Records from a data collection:
- - -

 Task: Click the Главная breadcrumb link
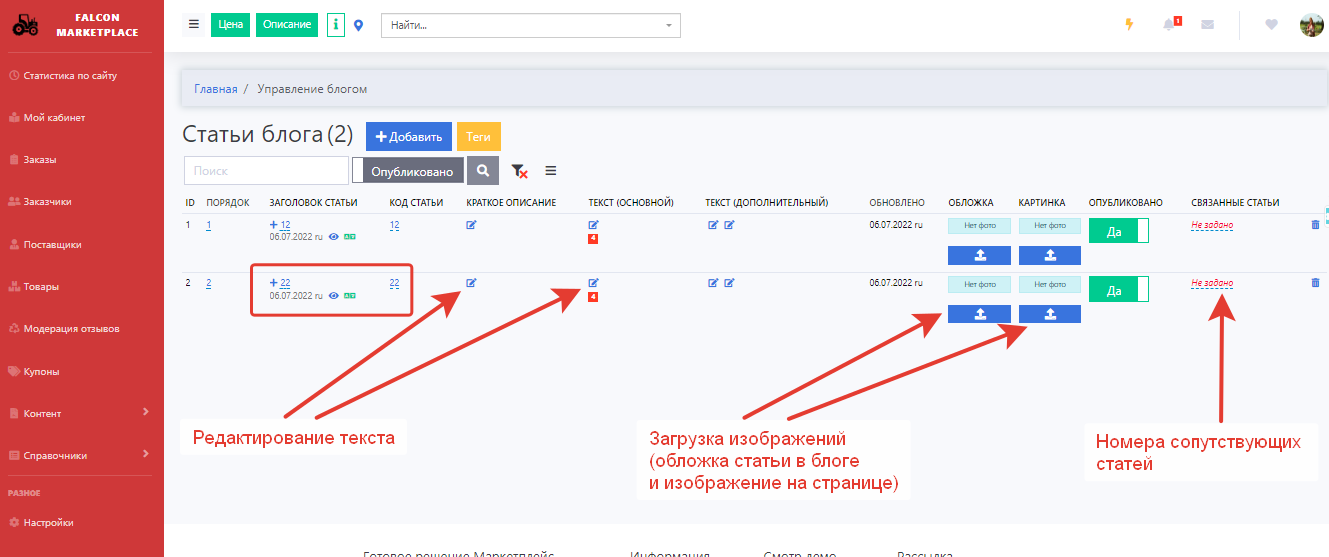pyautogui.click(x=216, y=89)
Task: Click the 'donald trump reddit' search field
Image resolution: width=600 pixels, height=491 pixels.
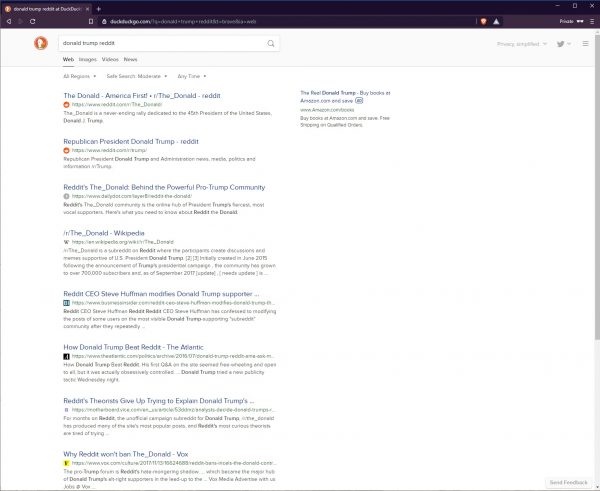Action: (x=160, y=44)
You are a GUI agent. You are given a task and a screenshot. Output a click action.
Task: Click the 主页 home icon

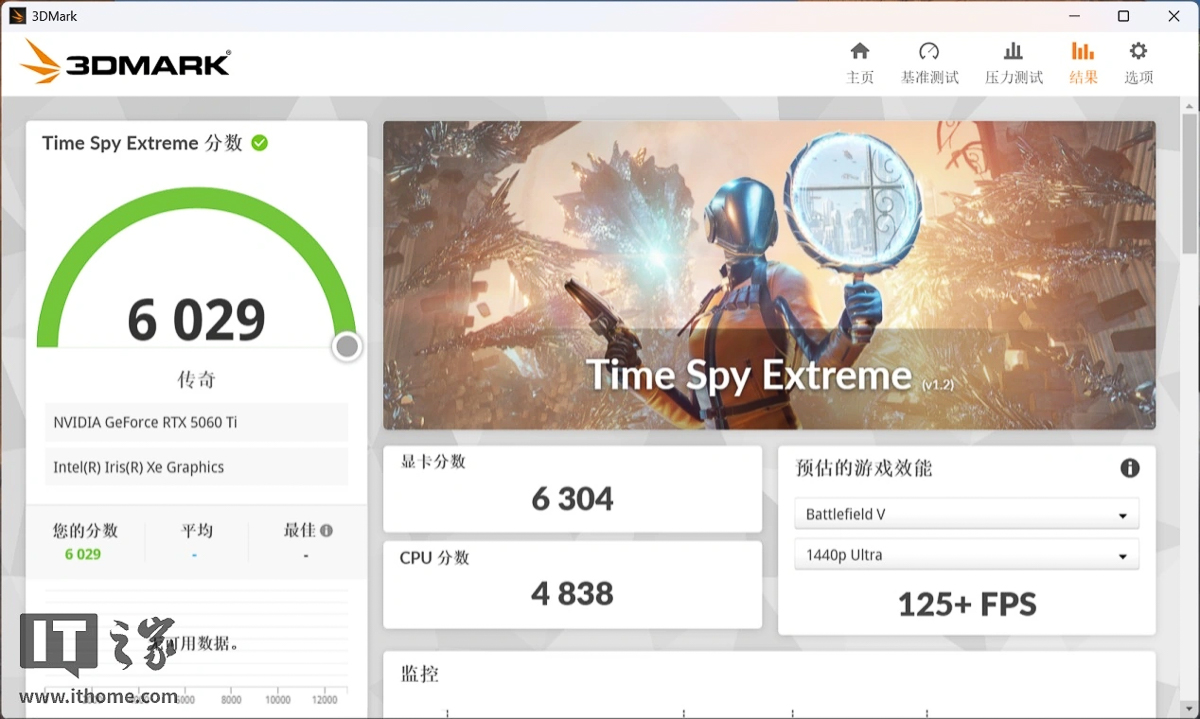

- - -

§ AIM OF THE TASK
Update the records by replacing "search field" with "search box" and changing nothing else. Leave the pictures out of your answer.

§ ANSWER TO THIS TASK
 Task: Click the Главная breadcrumb link
pyautogui.click(x=216, y=89)
Task: Click the 'donald trump reddit' search box
Image resolution: width=600 pixels, height=491 pixels.
Action: (x=160, y=44)
You are a GUI agent. You are given a task and a screenshot. Output a click action.
Task: Click the 主页 home icon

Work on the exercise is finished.